By Jen Pastiloff.
It comes down to this: there are fathers everywhere.
Look. There’s one. And another. You just missed one! Right there, there’s one. And here. They’re everywhere really, the fathers.
And they always will be everywhere.
Here’s one- proudly thanking everyone for coming to his daughter’s baby shower, first grandchild, so proud. Maybe there’s one sitting in a jail cell, picking his fingers, his feet. One’s holding the hand of his little boy, Watch out, it’s crowded here, hold tight. Herds of them driving down the highway in the rain, never coming back, not while it still matters, anyway. And it’ll always be that way. The everywhereness of them all.
You will look up and the world will be a sky of fathers, men puffing cigars will fill the air, men in droves, men with daughters.
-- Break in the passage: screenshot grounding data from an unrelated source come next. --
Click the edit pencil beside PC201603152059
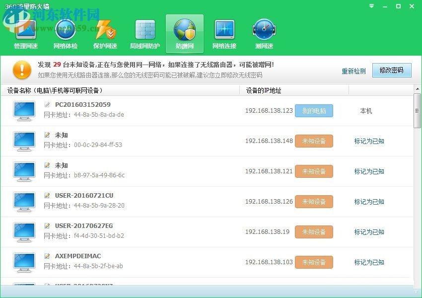Viewport: 422px width, 298px height. [x=47, y=104]
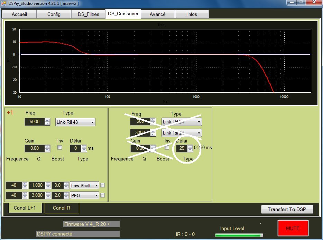Decrease the PEQ Boost 2,0 spinner
The width and height of the screenshot is (323, 240).
tap(66, 197)
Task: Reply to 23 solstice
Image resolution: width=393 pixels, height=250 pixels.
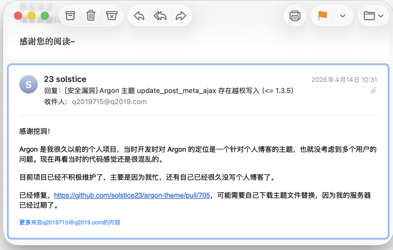Action: click(x=138, y=16)
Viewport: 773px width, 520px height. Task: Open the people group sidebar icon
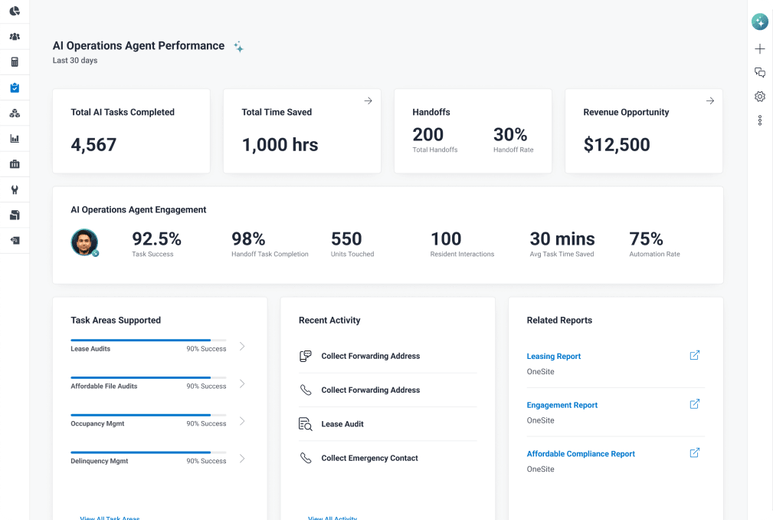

Everyone will be a father pulling out a picture of his first grandchild to show the world Would you look at that? Would you just look at that?
You will look up and notice, and you may be the only one who notices, that the sky has been replaced with these fathers, and also the banks and the streets. There will be nothing else.
It will be all you see at times.
It comes down to this: whatever you are missing will suddenly appear to be back in the world, its own cardiovascular system of pain, forgotten until you realize that as much as it’s back in the world, it will always be just beyond your reach.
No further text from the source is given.